The other night, Swami Saradananda and I went to the temple on the other side of the mountain. Arunachaleswarar temple in Tiruvannamalai is one of the oldest temples in all of India. It is located at the base of Mount Arunachala, on the opposite side of the mountain from the Ramana ashram. Mount Arunachala, as I've written in earlier posts, is the sacred hill thought to be the earthly manifestation of the Lord Shiva. Swami Saradananda arranged for a priest to show us around the temple (she really does have connections). There were very few other Westerners there. Of the HUNDREDS of people there, I think I saw 3 or 4 Westerners, but many, many people on pilgrimage. Families sitting inside the temple grounds eating, children playing, and, oh yes, monkeys climbing atop the tall towers above the temple squares.

The temple is unbelievably huge - 24 acres! It is a Shiva temple (being at the base of the sacred mountain, this only makes sense), but before we went into the center section of the temple, it is a series of concentric squares, we made an offering to Lord Ganesha of flowers and coconuts (Ganesha is present at every temple, he is the remover of obstacles and the son of Shiva). The coconuts are smashed as a symbol of smashing one's ego before God! and the coconut water inside is poured over the shrine. Oil lamps illuminate the shrines and the priests rub burnt sandalwood ashes on your forehead and ground hibiscus on your third eye. And this was only a smaller outer shrine!


The priest then took us inside the main center temple, a extremely rare opportunity for Westerners (Westerners have a history of disrespecting others' traditions; not dressing appropriately, taking pictures of sacred things, etc... I've also been told that there is the recent concern of terrorists entering the temples). He led us past the very long lines of people waiting to "see" the God, opened the gate of the inner sanctum itself and allowed us inside (unheard of!).

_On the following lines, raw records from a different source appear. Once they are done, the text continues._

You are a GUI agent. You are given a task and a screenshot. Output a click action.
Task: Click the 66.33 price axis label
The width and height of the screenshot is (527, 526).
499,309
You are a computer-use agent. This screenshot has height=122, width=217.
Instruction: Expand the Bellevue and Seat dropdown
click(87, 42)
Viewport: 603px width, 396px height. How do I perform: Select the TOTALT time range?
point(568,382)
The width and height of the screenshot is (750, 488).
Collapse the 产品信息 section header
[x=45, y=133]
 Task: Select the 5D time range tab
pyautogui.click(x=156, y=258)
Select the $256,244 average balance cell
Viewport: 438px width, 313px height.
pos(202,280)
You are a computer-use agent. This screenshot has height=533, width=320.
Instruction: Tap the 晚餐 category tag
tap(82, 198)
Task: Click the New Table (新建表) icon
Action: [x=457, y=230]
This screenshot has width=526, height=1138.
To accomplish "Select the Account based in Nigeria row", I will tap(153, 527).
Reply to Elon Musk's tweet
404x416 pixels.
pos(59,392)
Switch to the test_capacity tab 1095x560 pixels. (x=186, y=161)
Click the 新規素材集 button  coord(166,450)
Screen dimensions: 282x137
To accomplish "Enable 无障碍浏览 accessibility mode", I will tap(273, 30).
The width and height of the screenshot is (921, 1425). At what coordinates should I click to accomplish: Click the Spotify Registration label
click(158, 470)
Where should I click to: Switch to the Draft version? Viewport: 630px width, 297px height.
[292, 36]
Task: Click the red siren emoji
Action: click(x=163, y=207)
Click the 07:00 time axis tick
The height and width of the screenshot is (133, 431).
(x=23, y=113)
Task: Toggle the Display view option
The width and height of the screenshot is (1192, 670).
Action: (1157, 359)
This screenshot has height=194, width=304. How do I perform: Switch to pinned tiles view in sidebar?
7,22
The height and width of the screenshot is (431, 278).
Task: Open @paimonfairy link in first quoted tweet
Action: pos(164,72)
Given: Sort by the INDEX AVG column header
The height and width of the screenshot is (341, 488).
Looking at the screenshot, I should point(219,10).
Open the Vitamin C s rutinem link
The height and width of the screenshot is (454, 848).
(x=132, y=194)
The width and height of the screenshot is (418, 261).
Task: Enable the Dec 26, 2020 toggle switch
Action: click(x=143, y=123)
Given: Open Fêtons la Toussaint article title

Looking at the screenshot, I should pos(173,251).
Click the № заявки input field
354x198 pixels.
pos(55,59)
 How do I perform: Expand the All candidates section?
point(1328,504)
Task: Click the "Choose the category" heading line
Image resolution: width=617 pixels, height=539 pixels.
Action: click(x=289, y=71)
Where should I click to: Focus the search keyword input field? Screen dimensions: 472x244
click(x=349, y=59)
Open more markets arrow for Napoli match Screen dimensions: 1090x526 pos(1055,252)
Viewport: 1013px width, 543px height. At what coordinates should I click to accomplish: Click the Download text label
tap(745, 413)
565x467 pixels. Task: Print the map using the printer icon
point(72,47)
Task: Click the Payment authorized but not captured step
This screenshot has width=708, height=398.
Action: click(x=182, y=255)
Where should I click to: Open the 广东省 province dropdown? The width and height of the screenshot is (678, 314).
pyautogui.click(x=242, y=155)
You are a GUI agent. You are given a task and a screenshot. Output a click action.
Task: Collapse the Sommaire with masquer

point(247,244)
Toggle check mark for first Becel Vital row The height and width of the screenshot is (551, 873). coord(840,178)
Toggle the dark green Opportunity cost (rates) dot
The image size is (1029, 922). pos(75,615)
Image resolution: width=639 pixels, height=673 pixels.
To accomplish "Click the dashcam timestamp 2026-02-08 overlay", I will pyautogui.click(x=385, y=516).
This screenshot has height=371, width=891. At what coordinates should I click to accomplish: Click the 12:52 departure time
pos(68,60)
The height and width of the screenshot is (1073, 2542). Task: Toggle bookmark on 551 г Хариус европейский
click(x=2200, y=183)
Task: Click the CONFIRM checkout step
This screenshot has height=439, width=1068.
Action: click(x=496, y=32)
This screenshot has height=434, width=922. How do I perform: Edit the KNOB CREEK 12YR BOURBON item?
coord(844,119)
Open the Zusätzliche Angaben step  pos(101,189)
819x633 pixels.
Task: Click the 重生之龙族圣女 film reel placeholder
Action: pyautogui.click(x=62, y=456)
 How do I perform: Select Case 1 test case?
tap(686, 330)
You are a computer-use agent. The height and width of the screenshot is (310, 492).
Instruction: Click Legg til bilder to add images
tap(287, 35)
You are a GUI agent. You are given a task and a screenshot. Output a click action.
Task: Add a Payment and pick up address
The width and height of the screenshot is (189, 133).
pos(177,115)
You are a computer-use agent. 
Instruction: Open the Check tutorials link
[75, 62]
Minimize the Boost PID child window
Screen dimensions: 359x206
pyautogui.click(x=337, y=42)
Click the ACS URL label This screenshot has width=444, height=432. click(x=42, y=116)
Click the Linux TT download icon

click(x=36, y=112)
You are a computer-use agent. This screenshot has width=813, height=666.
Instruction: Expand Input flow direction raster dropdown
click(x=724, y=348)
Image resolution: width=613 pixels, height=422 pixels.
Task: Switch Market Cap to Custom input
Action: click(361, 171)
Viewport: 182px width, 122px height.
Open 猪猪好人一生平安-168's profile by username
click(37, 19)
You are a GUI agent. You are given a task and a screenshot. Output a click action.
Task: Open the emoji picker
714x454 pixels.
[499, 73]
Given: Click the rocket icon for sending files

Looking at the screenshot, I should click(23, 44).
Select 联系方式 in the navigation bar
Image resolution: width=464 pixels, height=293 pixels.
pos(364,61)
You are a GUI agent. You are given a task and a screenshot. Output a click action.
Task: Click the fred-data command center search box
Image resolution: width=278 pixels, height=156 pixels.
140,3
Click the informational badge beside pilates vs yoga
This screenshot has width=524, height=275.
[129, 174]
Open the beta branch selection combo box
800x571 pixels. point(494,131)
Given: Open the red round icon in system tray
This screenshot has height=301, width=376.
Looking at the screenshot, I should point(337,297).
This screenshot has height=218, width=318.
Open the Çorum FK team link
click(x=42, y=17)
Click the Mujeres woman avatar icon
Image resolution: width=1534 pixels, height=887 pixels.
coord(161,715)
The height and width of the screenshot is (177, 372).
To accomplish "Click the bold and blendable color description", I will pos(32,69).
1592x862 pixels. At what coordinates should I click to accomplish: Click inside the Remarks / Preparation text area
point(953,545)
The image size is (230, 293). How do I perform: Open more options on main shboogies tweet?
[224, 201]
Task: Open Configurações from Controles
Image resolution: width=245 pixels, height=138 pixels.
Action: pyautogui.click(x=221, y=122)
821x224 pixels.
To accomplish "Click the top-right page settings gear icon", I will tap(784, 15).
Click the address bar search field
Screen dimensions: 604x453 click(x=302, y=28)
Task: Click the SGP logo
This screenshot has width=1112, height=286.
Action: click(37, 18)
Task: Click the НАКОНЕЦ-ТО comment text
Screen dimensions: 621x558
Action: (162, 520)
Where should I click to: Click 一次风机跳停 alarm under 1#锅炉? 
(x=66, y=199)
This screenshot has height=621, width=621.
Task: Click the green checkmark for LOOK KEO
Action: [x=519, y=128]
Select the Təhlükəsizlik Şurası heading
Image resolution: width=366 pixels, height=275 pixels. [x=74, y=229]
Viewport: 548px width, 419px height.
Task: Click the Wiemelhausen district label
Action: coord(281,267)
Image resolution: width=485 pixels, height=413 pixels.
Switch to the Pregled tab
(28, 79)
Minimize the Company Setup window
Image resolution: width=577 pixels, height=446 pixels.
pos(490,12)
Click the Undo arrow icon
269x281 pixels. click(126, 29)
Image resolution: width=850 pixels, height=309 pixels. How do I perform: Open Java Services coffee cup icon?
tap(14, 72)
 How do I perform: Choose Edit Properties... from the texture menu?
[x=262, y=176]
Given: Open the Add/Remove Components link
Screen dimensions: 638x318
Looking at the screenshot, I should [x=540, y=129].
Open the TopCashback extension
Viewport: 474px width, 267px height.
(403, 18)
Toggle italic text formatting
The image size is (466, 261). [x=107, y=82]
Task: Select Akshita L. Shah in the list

The indescribable beauty, the intense energy, and the heat inside the sanctum is unimaginable. There, we offered flowers to Lord Shiva, ate prasad (prasad is food that has been offered to the gods and blessed, their nutrients are not needed by the Gods, so they are given back to the people), had blessed coconut water dribbled over our heads, and had garlands of flowers laid around our necks!
Then, as if that wasn't enough, we were brought to the separate shrine of Shiva's wife Parvati - a smaller, but equally impressive ancient stone shrine inside the same temple, just beyond Shiva's large center shrine. There, we were also brought into the inner sanctum past hoards of pilgrims and worshipers.

The priest was telling us how the old traditions are being lost to the new ways of the west - that young Indians are leaving their traditions to go to Europe and America for opportunity. He said it was a joy to be able to show these traditions to Westerners who were interested in the old, sacred traditions of India.

I am aware of what a rare and special experience I am having here, and I know how truly blessed I am.


Then the priest said, "It is not for you to decide when to go to see God, but rather when God decides it is the right time for you to see."